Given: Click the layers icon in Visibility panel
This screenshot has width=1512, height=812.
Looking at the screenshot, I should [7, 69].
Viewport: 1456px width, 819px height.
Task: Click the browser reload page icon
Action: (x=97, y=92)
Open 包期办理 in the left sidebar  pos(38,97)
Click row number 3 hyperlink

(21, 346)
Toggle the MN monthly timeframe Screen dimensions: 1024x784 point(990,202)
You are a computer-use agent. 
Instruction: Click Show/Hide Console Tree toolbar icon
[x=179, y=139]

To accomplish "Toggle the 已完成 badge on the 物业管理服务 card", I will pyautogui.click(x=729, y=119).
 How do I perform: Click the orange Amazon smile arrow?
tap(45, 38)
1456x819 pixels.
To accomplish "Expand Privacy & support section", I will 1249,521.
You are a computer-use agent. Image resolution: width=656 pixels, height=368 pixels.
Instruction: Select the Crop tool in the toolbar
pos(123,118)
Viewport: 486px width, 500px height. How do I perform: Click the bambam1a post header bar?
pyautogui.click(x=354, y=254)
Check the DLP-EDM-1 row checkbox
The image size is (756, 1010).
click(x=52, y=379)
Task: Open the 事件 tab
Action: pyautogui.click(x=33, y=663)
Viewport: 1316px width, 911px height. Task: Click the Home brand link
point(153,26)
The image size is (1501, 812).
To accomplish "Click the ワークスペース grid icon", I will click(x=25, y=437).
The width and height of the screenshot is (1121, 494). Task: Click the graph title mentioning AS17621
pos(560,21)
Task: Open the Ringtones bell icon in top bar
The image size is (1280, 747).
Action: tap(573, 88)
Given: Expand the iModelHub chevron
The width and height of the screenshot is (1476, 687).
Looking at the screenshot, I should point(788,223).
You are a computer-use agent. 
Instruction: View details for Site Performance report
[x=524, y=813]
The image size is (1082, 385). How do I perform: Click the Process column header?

[Requirement]
Copy every line of the material above word for word, from first line to last.

[Expected output]
Given: Click the layers icon in Visibility panel
This screenshot has width=1512, height=812.
Looking at the screenshot, I should [7, 69].
Viewport: 1456px width, 819px height.
Task: Click the browser reload page icon
Action: (x=97, y=92)
Open 包期办理 in the left sidebar  pos(38,97)
Click row number 3 hyperlink

(21, 346)
Toggle the MN monthly timeframe Screen dimensions: 1024x784 point(990,202)
You are a computer-use agent. 
Instruction: Click Show/Hide Console Tree toolbar icon
[x=179, y=139]

To accomplish "Toggle the 已完成 badge on the 物业管理服务 card", I will pyautogui.click(x=729, y=119).
 How do I perform: Click the orange Amazon smile arrow?
tap(45, 38)
1456x819 pixels.
To accomplish "Expand Privacy & support section", I will 1249,521.
You are a computer-use agent. Image resolution: width=656 pixels, height=368 pixels.
Instruction: Select the Crop tool in the toolbar
pos(123,118)
Viewport: 486px width, 500px height. How do I perform: Click the bambam1a post header bar?
pyautogui.click(x=354, y=254)
Check the DLP-EDM-1 row checkbox
The image size is (756, 1010).
click(x=52, y=379)
Task: Open the 事件 tab
Action: pyautogui.click(x=33, y=663)
Viewport: 1316px width, 911px height. Task: Click the Home brand link
point(153,26)
The image size is (1501, 812).
To accomplish "Click the ワークスペース grid icon", I will click(x=25, y=437).
The width and height of the screenshot is (1121, 494). Task: Click the graph title mentioning AS17621
pos(560,21)
Task: Open the Ringtones bell icon in top bar
The image size is (1280, 747).
Action: tap(573, 88)
Given: Expand the iModelHub chevron
The width and height of the screenshot is (1476, 687).
Looking at the screenshot, I should point(788,223).
You are a computer-use agent. 
Instruction: View details for Site Performance report
[x=524, y=813]
The image size is (1082, 385). How do I perform: Click the Process column header?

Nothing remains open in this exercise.